I love coaching, every year I learn something new. This was a fun season. I was able to coach JV so I got to move up
with some of my girls from last year. I was also able
to sit on the varsity bench and learn from one of the best strategy
coaches. He is also such a positive
person too. Although I coached with him
last season I really felt like I got to know him well this season. And He loved Bennett!
He graduates this semester and I hope he will
be around next season. We also had a new
head coach which is sometimes an adjustment but she did great. Our program is really growing and I feel like
we did good this year but I am so excited about how this group is just on the
verge of greatness, I can feel it coming.
One of the highlights was placing in the Coconino tournament, and my JV
had a winning season ending with a big win over our cross town rivals!

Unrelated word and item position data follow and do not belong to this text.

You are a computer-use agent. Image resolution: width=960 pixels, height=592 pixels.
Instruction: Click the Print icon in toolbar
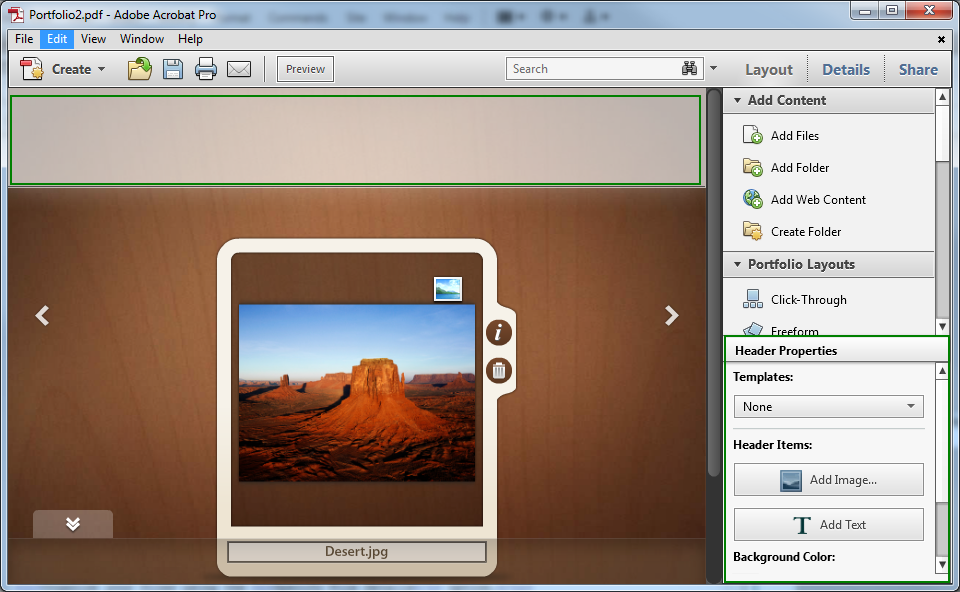[x=206, y=69]
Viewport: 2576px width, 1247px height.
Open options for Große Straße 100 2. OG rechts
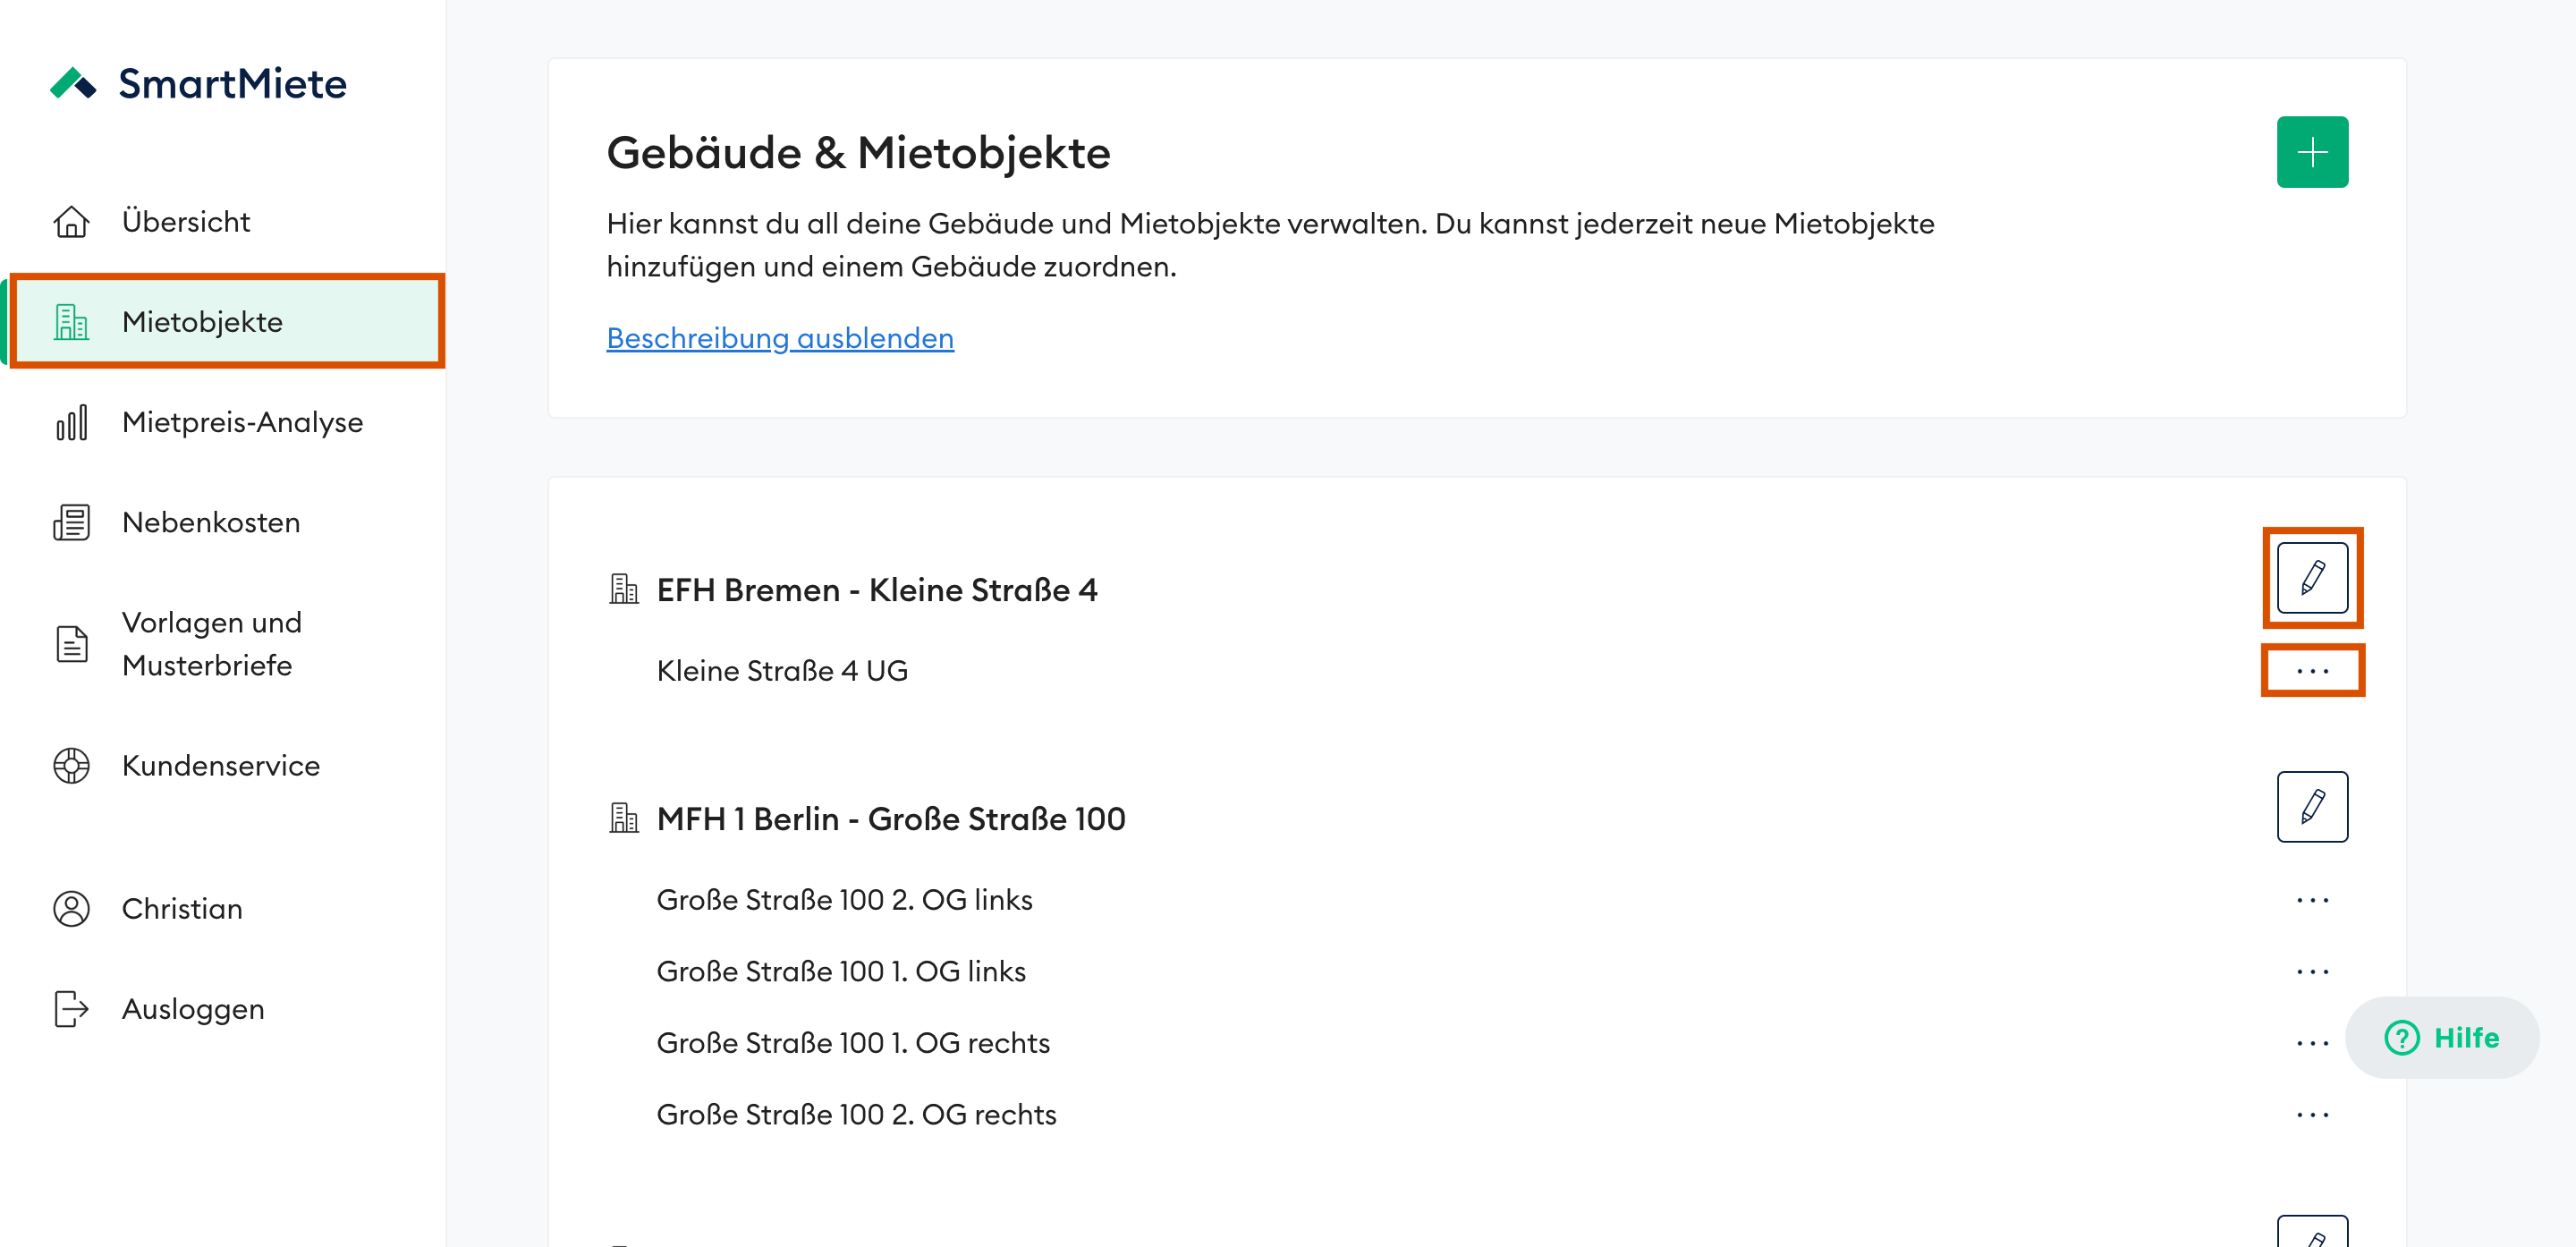[x=2313, y=1114]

Tess helped me coach about mid-season and she is an amazing
skills coach, we made a great team. Now
she has me roped into coaching with her a 12’s team, which Rianne will be a
part of. It was great to see my girls
get better with each practice and game. I had a great group of girls who were all very different but they worked
hard and had great team unity. Every
season I seem to have one girl who teaches me something that goes beyond the
court. This season I felt like my girls
had fun and wanted to win but I just didn’t see them fight to win.
There are at least 2 elements I don’t know
how you coach, timing and competitiveness.
One girl at the beginning of the season I thought had the
competitive fire but the more I coached I started to notice something. She
wasn’t being competitive, but I couldn’t figure out how I saw these sparks of
competitiveness but it was within herself.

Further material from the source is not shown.